October 12, 2010 5:13:51 PM PDT
A planned hike and bike trail has been delayed in one Pearland neighborhood. Some people who live near the proposed trail off the 5200 block of Ryan Acres say they don't want it there. It is a very large project that could develop a series of hike and bike trails throughout Pearland. But the first phase is now more than a year behind schedule because part of the land the city needs is not theirs.

The orange flags tied to survey stakes are a constant reminder of a property battle brewing in Pearland.

"We have been living here very quietly. Tranquility - that is why we bought this land," said Il-H-Kwon.

He and his wife have lived on Ryan Acres in Pearland for 28 years. They bought the two acre lot because the only thing behind them was the meandering Mary Creek. But the city of Pearland is ready to move forward on a trail connectivity project.

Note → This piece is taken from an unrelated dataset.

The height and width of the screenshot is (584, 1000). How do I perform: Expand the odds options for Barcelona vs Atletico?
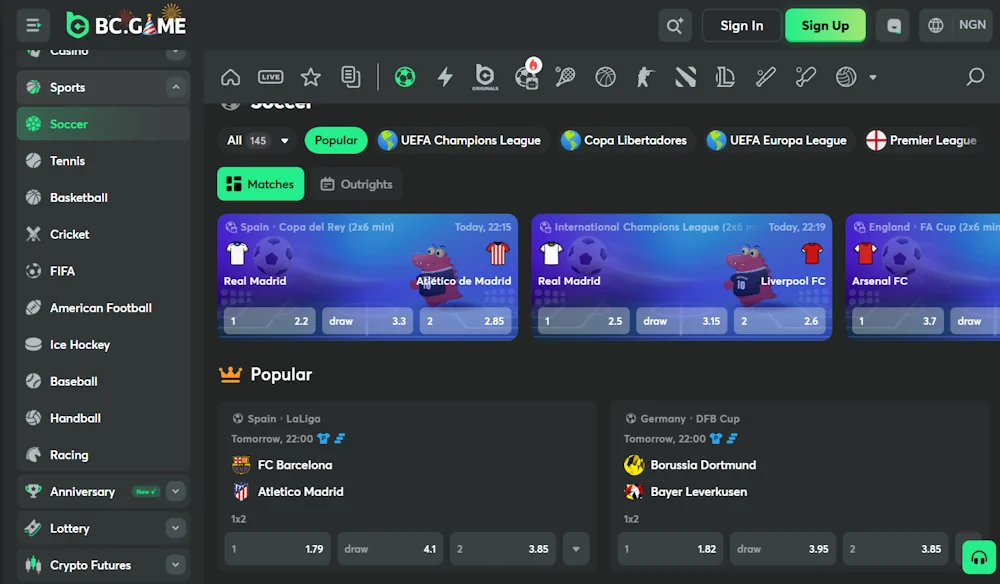click(577, 548)
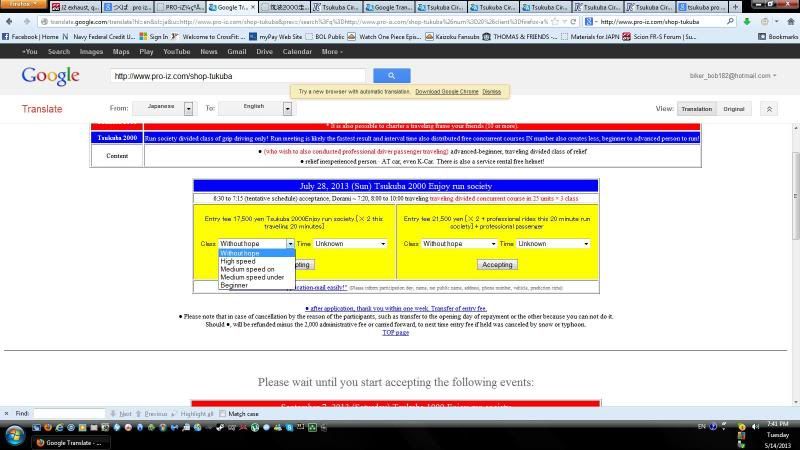
Task: Switch view to Translation
Action: coord(696,109)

Approved as part of a bond election in 2007, the plans are complete, ready to bid out, but they are unable to break ground, because they land they need belongs to someone else -- six homeowners to be exact.

Dolores Hill moved here 23 years ago, and like others, has a workshop that is in the middle of the 50 feet easement the city is looking to acquire.

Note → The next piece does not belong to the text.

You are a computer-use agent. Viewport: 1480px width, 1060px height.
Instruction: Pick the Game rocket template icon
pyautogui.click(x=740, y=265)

"The hike and bike trail is something that is not a necessity. I mean, it's not a like a thoroughfare or road that is going to go through. This is something they have other options to do," Hill said.

Park planners insist the trails will benefit many residents and that they only wish to acquire a small portion of their backyards that are already part of a drainage easement on Mary Creek.

"These homes have an existing drainage easement behind their property. It's an existing drainage easement, and what we are seeking to do is actually place a trail within that drainage easement," said Michelle Smith, Director of Parks and Recreation.

To appease homeowners, the city has added ornamental wrought iron fencing to address safety concerns. However, residents say monetary offers are far below market value, but say more money won't really change their minds.

"It really doesn't involve the money as much as we just, we just don't want it," said Hill.

The issue was discussed Monday night at a city meeting. Council members now say they will meet with landowners and tour their properties to get a better sense of their concerns.

In order for the city of Pearland to acquire the needed land through eminent domain, City Council would have to make an official declaration to begin that process, something that has not yet happened.